The number of overseas employees working for UK companies has increased by 13 percent from 4.39 million to 4.98 million according to new figures from the Office of National Statistics.

These figures reveal the largest numbers of employees working for UK controlled parent companies, known as UK Foreign Affiliates (UKFA’s).

The figure reveal that the United States holds the largest figure, with over 1 million employees currently working for UKFA’s, followed by India with just under 350,000 employees.

Countries with highest numbers of employees working in UKFAs:

Country Employees in UKFAs
United States 1,035,595
India 338,046
Germany 280,422
France 264,772
South Africa 221,886
Hong Kong 171,037
China 148,822
Australia 145,436
Brazil 140,748
Canada 136,216


The countries with the largest growth in employees working in a UKFA differed:

Country Employees in UKFAs % growth
Saint Lucia 5,007 13432
Barbados 1,630 3876
Guatemala 6,637 747
Papua New Guinea 34,384 726
Macao 3,259 646
Kuwait 2,954 546
Serbia 4,994 539
Congo, the Democratic Republic of the 8,766 419
Cameroon 6,462 402
Qatar 9,218 397


Doug Rice, managing director of Jelf International believes these figures are not surprising. He says:

“The list of countries with the highest numbers of employees working for UK Foreign Affiliates doesn’t contain many surprises. Most business are set up in countries where the UK currently or previously has had strong ties and where language and culture are similar – so traditionally this is Europe, the Commonwealth and G7 nations. One exception to this rule is Brazil but an explanation can be found in the fact that the reporting period was just prior to the World Cup.
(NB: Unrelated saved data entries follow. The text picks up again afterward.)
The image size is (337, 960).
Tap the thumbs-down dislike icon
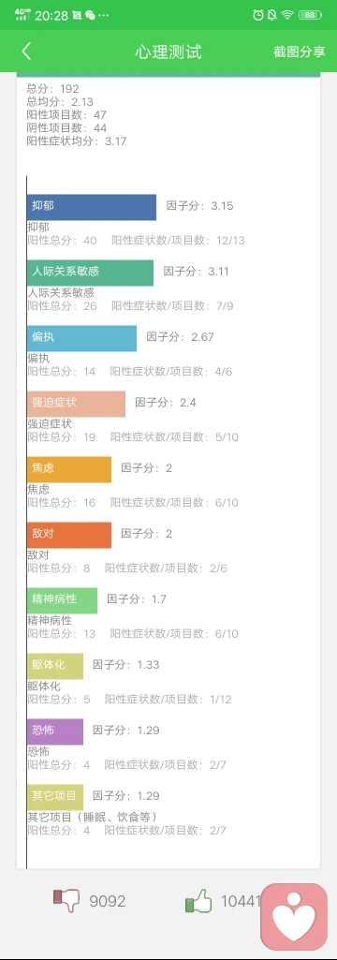pos(66,900)
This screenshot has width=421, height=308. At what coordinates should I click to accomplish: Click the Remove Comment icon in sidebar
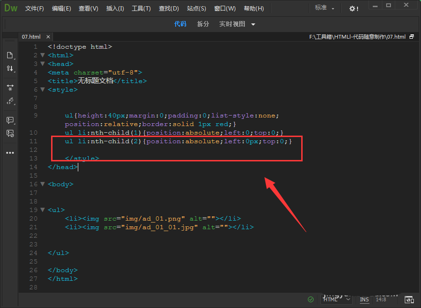coord(10,133)
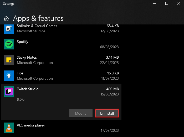Click the VLC media player cone icon

click(9, 128)
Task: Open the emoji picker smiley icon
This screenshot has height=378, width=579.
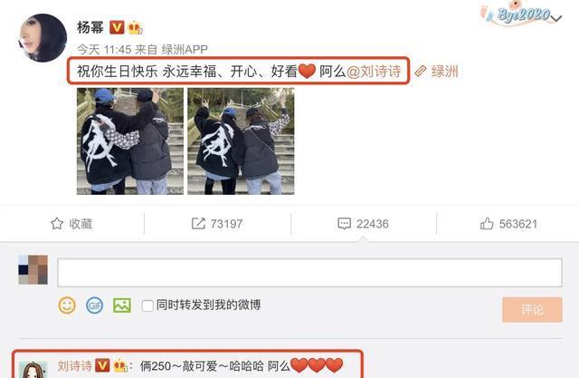Action: [x=67, y=305]
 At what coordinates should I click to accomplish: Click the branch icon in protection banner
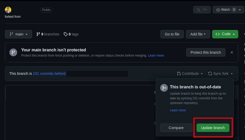(13, 52)
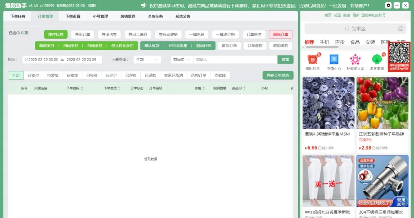Open 多多果园 orchard icon
This screenshot has height=218, width=414.
click(377, 60)
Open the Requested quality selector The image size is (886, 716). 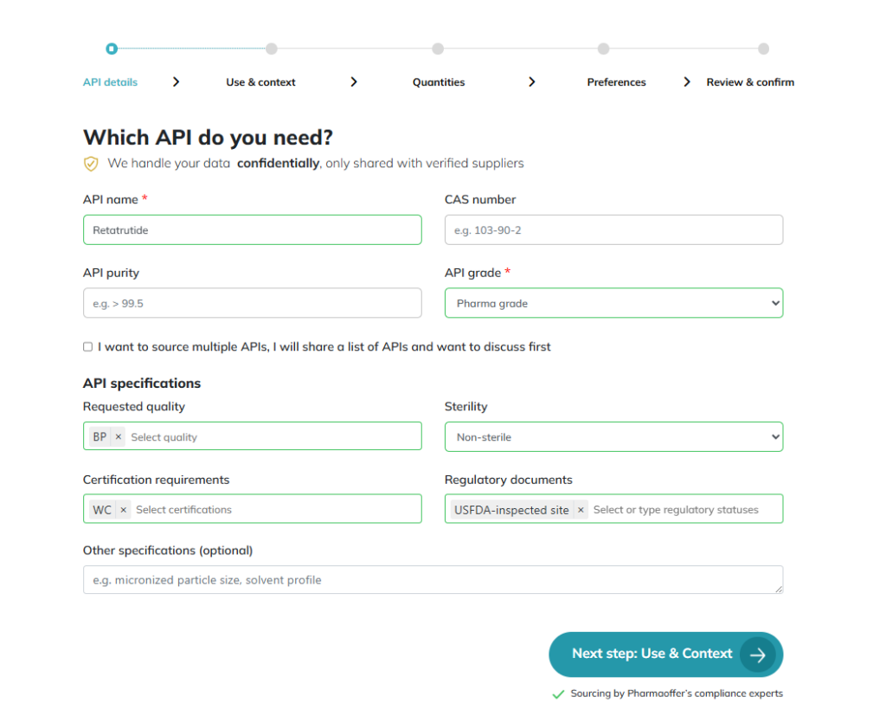point(268,437)
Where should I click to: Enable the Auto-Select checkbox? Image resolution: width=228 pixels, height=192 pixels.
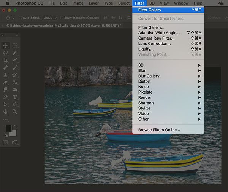pos(20,17)
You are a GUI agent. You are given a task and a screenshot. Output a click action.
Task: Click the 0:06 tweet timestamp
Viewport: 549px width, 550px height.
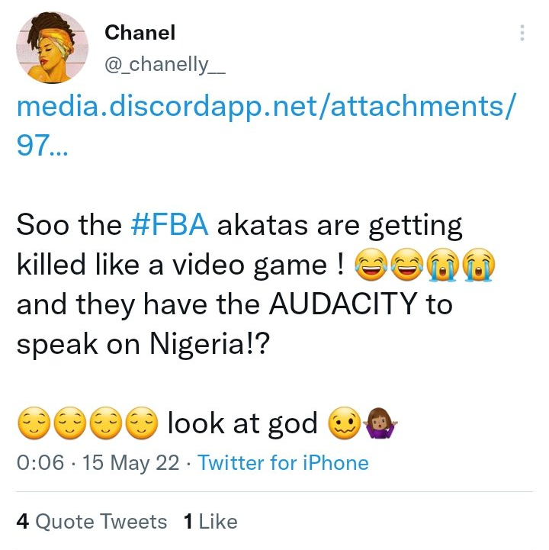click(x=40, y=462)
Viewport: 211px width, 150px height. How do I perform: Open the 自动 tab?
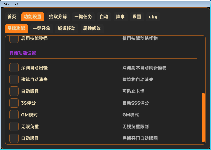coord(104,16)

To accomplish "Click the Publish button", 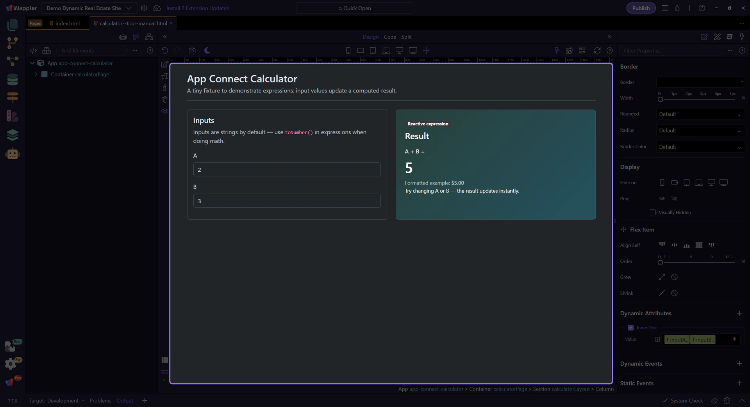I will pyautogui.click(x=641, y=8).

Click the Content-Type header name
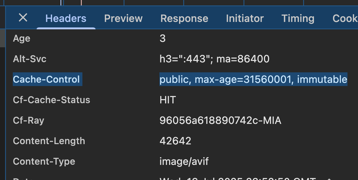tap(44, 161)
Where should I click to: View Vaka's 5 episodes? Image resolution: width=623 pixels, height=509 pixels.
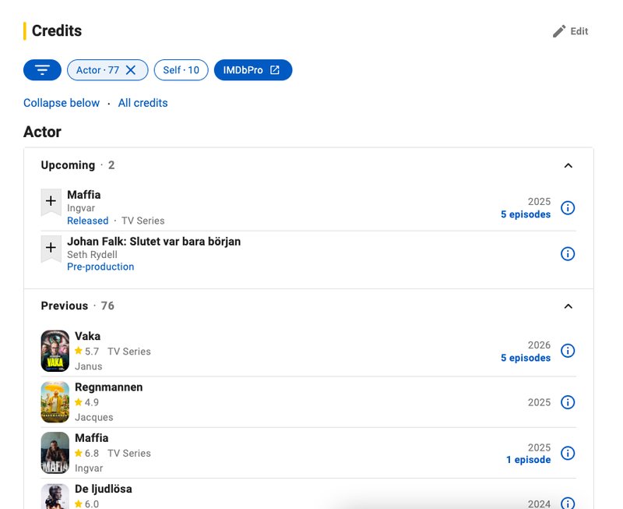pyautogui.click(x=526, y=358)
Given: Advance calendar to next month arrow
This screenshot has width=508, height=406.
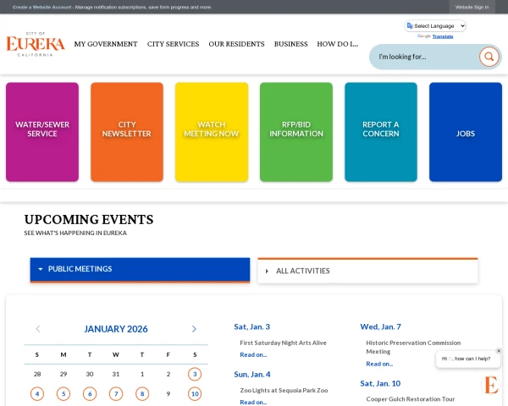Looking at the screenshot, I should tap(194, 329).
“The high growth countries present a completely different picture to the high volume list and show the huge reach of UK companies around the globe. Many of these countries are economically developing rather than developed and as such their healthcare infrastructure is not on a par with the UK.

“Any company considering expanding overseas needs to take their employer duty of care extremely seriously when it comes to international private medical insurance. A routine treatment for a member of staff can be extremely expensive for a company to cover if it is paid for on a treatment-by-treatment basis, which is why many countries will not admit foreign workers without appropriate healthcare cover.”

Ensuring that international healthcare is appropriate, meets the employer’s duty of care and doesn’t blow the budget can be very tricky to get right. However, Jelf International, an employee benefits consultancy, believes many companies can employ a ‘common-sense approach’, applying the same rules for employee health insurance to staff in multiple destinations. Only when a policy is taken out that problems occur for the company; if a policy isn’t adequate, not only does the cost of the individual or company become an issue but also the quality of healthcare and the ability to be repatriated if necessary.

Rice concludes:

“This is an extremely fast-moving area – rules and regulations change all the time and so it is best to seek advice from an expert. Unfortunately for expanding businesses, simply applying common sense isn’t adequate. If an employee unexpectedly needs treatment the employer may be left with huge bills that, condition-dependent, can run in to hundreds of thousands of pounds.”